» Written exercise 1
Reproduce the passage on empirical research into financial market efficiency in full, word for word.

» Source passage
━━━━━━━━━━━━━━━━━━━━

Our discussion of the emergence of key ideas in financial economics has focused mainly on the development of economic theories. That is, a range of theoretical results have been discussed (for example, the Capital Asset Pricing Model) that have been developed deductively from a set of starting axioms (investor risk aversion and non-satiation, and so forth). In all cases, these results were subject to various forms of empirical testing, and such testing has consistently formed a substantial part of financial economics’ research output. But this final section is somewhat different in that it is related to a stream of work that is intrinsically empirical: it is focused first and foremost on how well ‘real-life’ financial markets work—not in theory, but in practice. In particular, this stream of financial economics considers the informational efficiency of financial markets’ prices. Pricing efficiency in this context refers to how well market prices reflect relevant information and how quickly prices react to new information. Its empirical nature and its implications for the possible lack of usefulness of large swathes of financial services practitioners have made it one of the most contentious areas of financial economics. This was true many decades ago and it remains true today, particularly as later research has painted a more complex and nuanced picture of real-life market behaviour than that implied by market efficiency’s major research results of the 1960s and early 1970s.

We noted some detailed empirical studies of stock price behaviour in the discussion of option pricing theory—in particular, Osborne’s 1959 research that provided an empirical basis for the use of geometric Brownian motion as a reasonable model of stock price behaviour. There are also some earlier examples of empirical research that date back to the first half of the twentieth century. But improvements in the collation of security price data and growing computing power stimulated a new wave of empirical analysis of security prices in the 1950s.

━━━━━━━━━━━━━━━━━━━━

» Input
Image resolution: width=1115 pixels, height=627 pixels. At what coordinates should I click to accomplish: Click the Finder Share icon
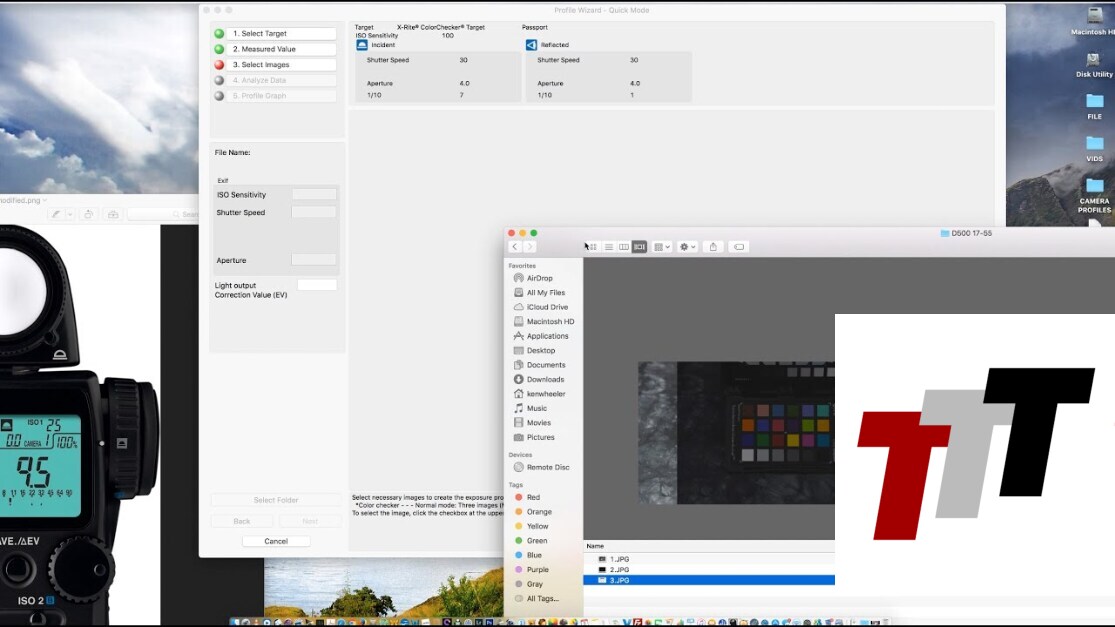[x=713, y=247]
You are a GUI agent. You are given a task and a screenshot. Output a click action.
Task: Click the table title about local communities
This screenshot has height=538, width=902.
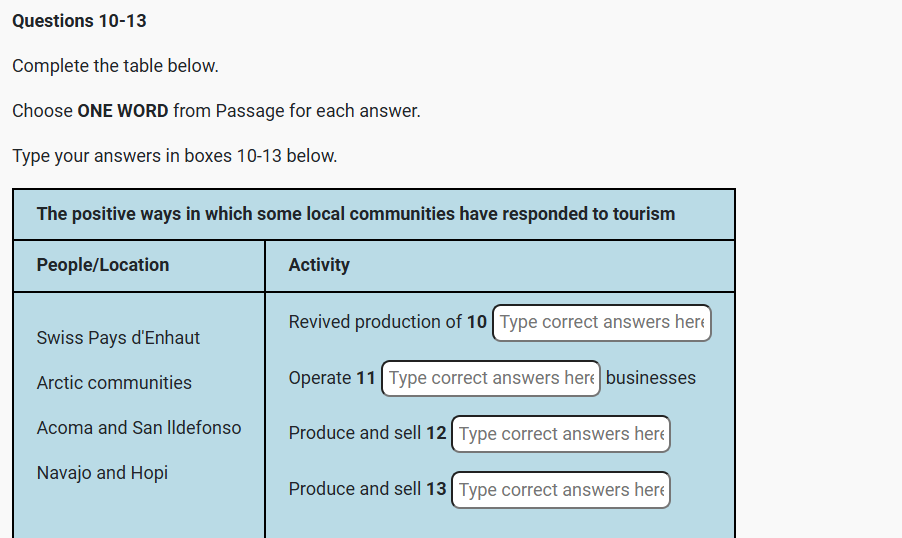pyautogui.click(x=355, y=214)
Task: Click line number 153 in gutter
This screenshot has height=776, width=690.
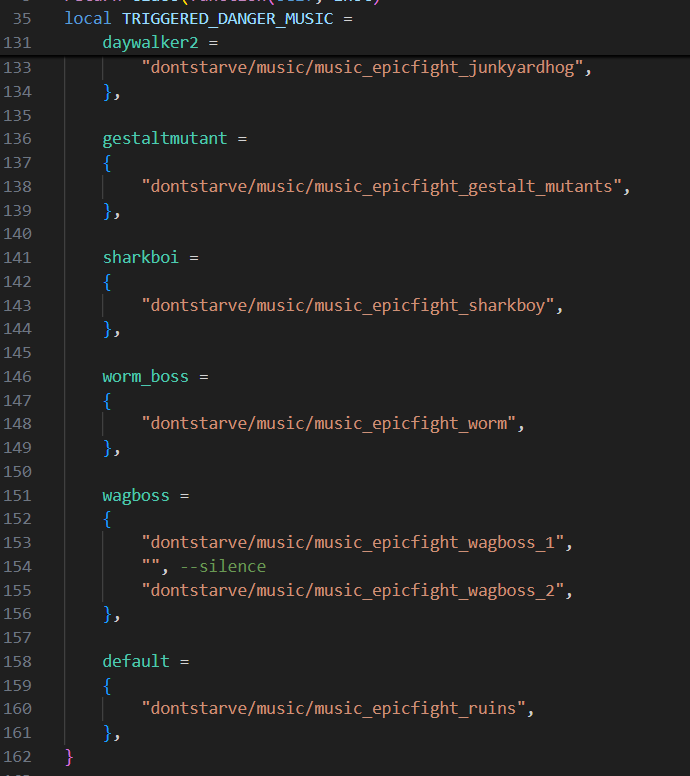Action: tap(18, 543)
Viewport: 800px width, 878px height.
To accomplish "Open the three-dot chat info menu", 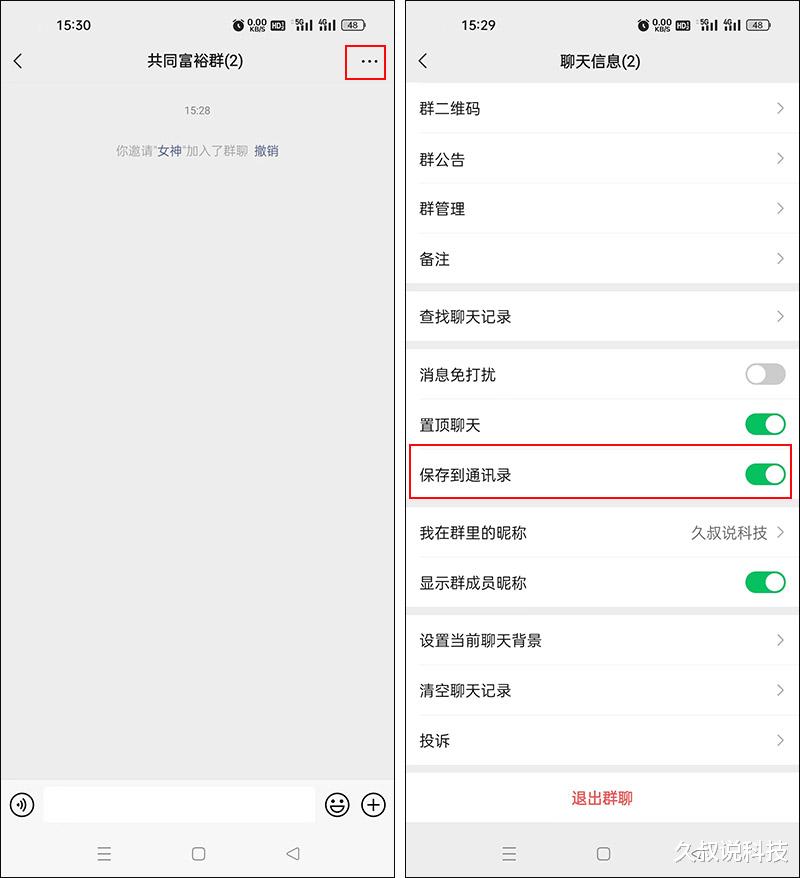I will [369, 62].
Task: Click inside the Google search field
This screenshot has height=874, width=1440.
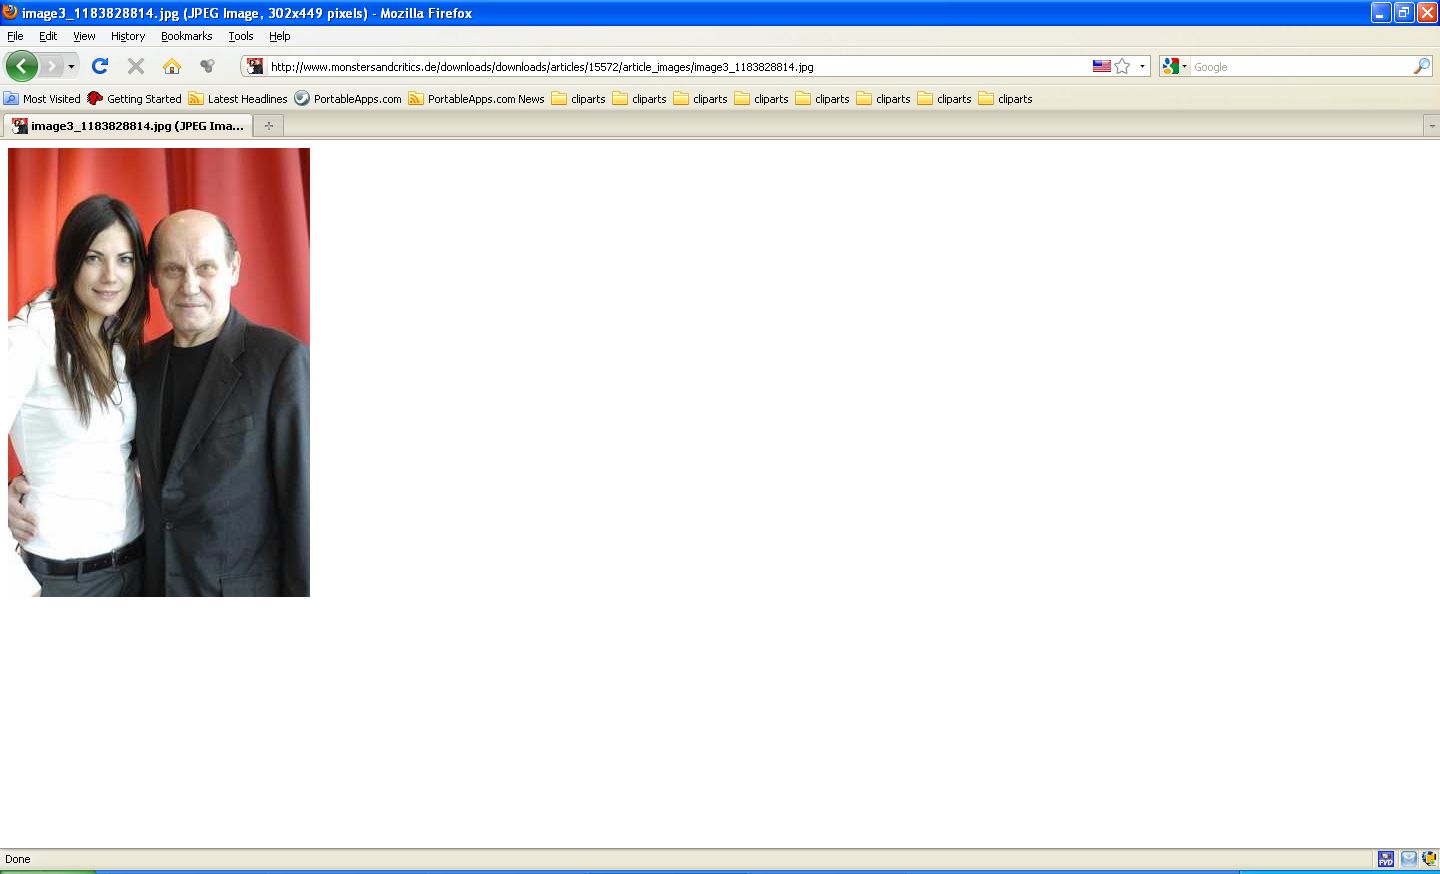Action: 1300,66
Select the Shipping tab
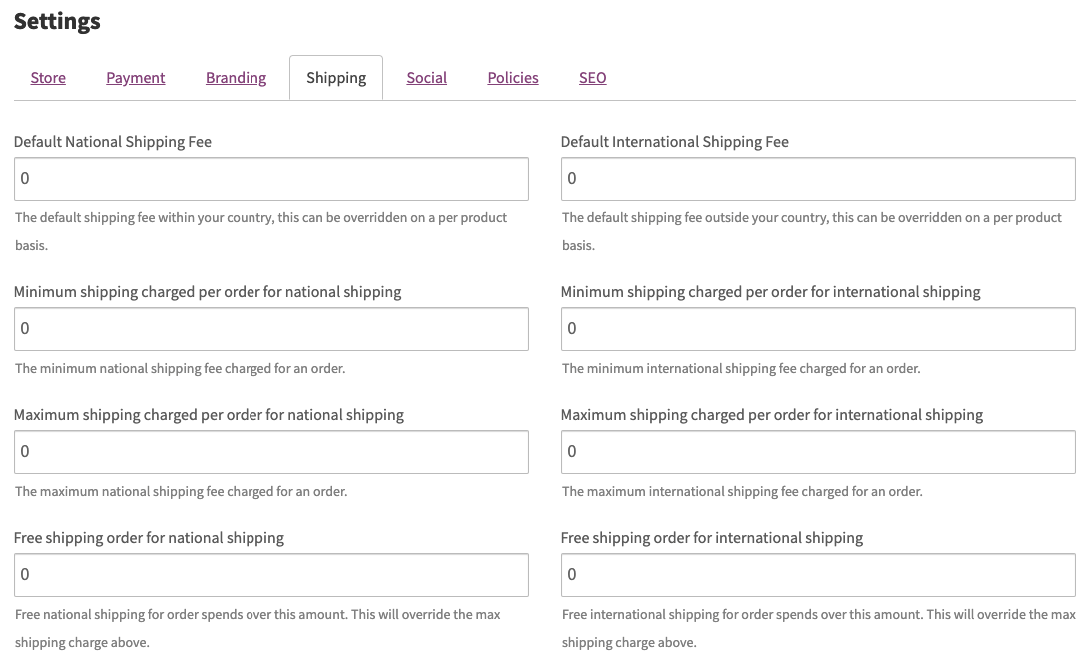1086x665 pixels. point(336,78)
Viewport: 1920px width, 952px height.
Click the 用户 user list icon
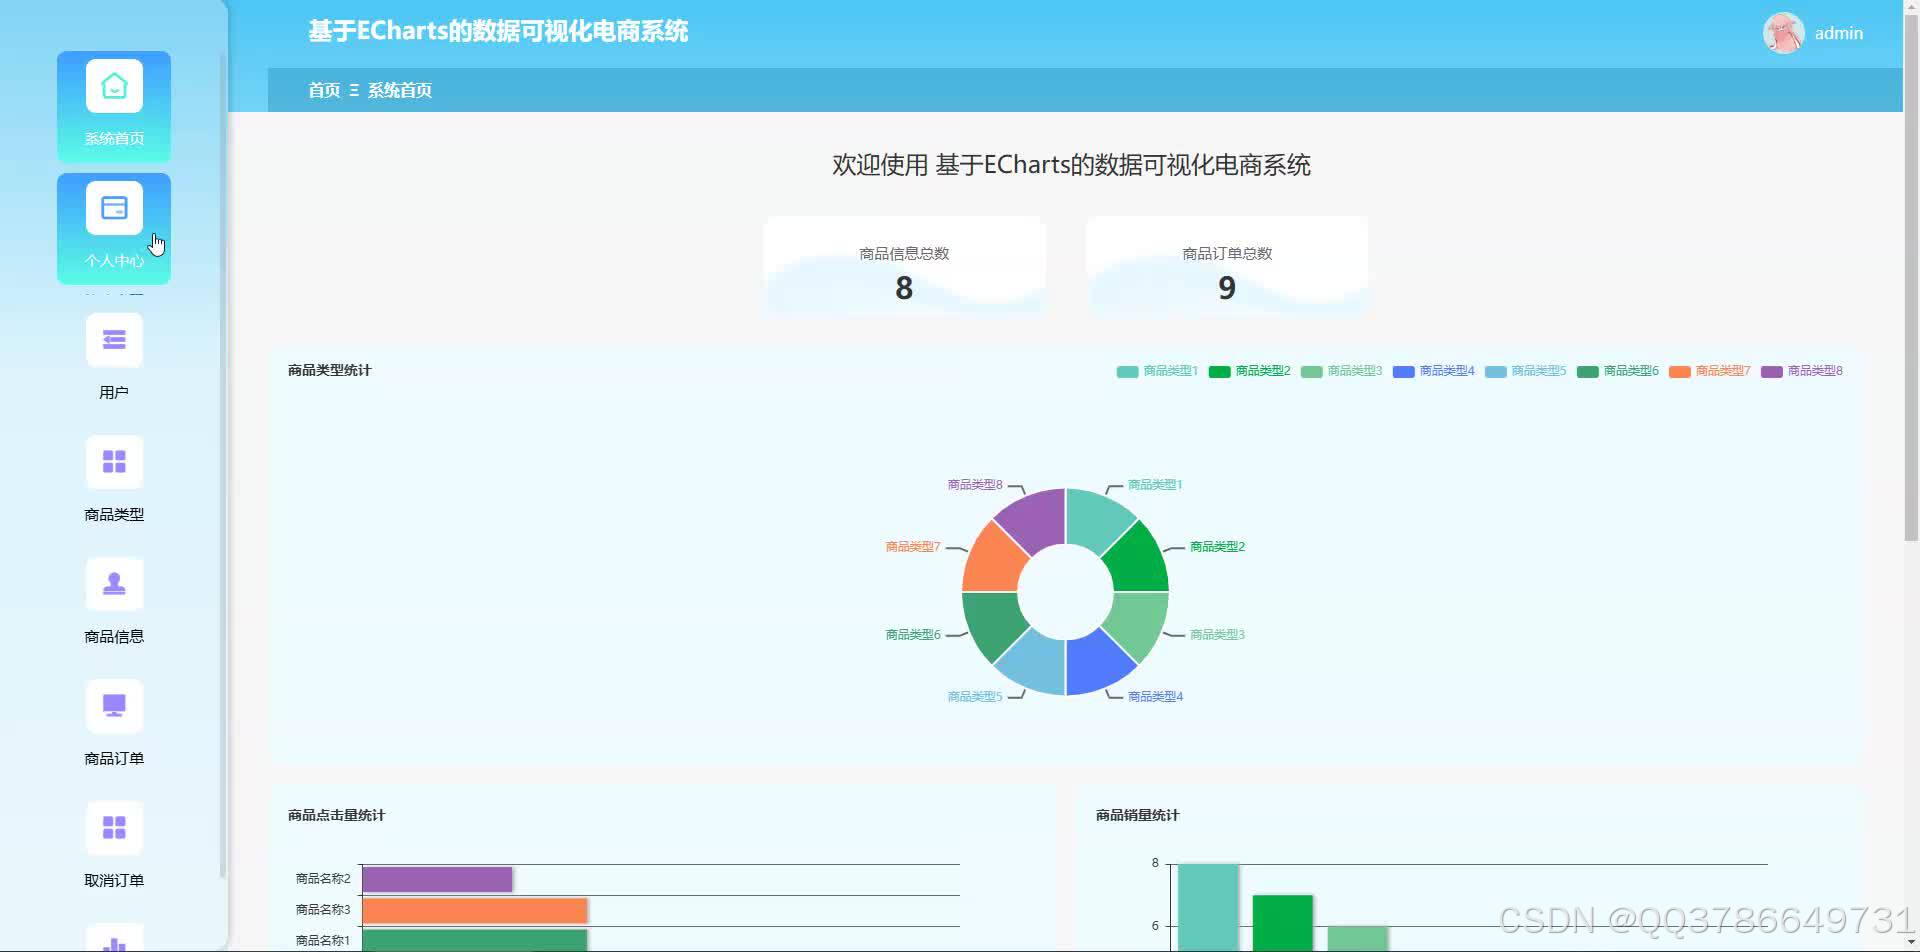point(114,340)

━━━━━━━━━━━━━━━━━━━━

» Written exercise 2
Report every line of the listing that contains the string "width". Case must match.

» Finished answer 1
Our discussion of the emergence of key ideas in financial economics has focused mainly on the development of economic theories. That is, a range of theoretical results have been discussed (for example, the Capital Asset Pricing Model) that have been developed deductively from a set of starting axioms (investor risk aversion and non-satiation, and so forth). In all cases, these results were subject to various forms of empirical testing, and such testing has consistently formed a substantial part of financial economics’ research output. But this final section is somewhat different in that it is related to a stream of work that is intrinsically empirical: it is focused first and foremost on how well ‘real-life’ financial markets work—not in theory, but in practice. In particular, this stream of financial economics considers the informational efficiency of financial markets’ prices. Pricing efficiency in this context refers to how well market prices reflect relevant information and how quickly prices react to new information. Its empirical nature and its implications for the possible lack of usefulness of large swathes of financial services practitioners have made it one of the most contentious areas of financial economics. This was true many decades ago and it remains true today, particularly as later research has painted a more complex and nuanced picture of real-life market behaviour than that implied by market efficiency’s major research results of the 1960s and early 1970s.

We noted some detailed empirical studies of stock price behaviour in the discussion of option pricing theory—in particular, Osborne’s 1959 research that provided an empirical basis for the use of geometric Brownian motion as a reasonable model of stock price behaviour. There are also some earlier examples of empirical research that date back to the first half of the twentieth century. But improvements in the collation of security price data and growing computing power stimulated a new wave of empirical analysis of security prices in the 1950s.

» Finished answer 2
Image resolution: width=1115 pixels, height=627 pixels. At what coordinates should I click to accomplish: Click the Finder Share icon
This screenshot has height=538, width=902.
This screenshot has height=776, width=690.
Viewport: 800px width, 878px height.
This screenshot has height=874, width=1440.
Viewport: 1920px width, 952px height.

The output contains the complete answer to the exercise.